§ Exercise aim: Format as a numbered list the lines starting at the one containing "The width and" and ending at the one containing "at that location.", dropping any blank lines.

§ Raw data:
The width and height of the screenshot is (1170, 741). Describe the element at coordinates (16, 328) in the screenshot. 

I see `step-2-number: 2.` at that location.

---

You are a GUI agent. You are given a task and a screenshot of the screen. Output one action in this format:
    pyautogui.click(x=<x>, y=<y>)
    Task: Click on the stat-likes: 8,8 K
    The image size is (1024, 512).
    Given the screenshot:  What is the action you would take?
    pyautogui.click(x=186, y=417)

§ Result of this exercise:
1. The width and height of the screenshot is (1170, 741). Describe the element at coordinates (16, 328) in the screenshot. 
2. I see `step-2-number: 2.` at that location.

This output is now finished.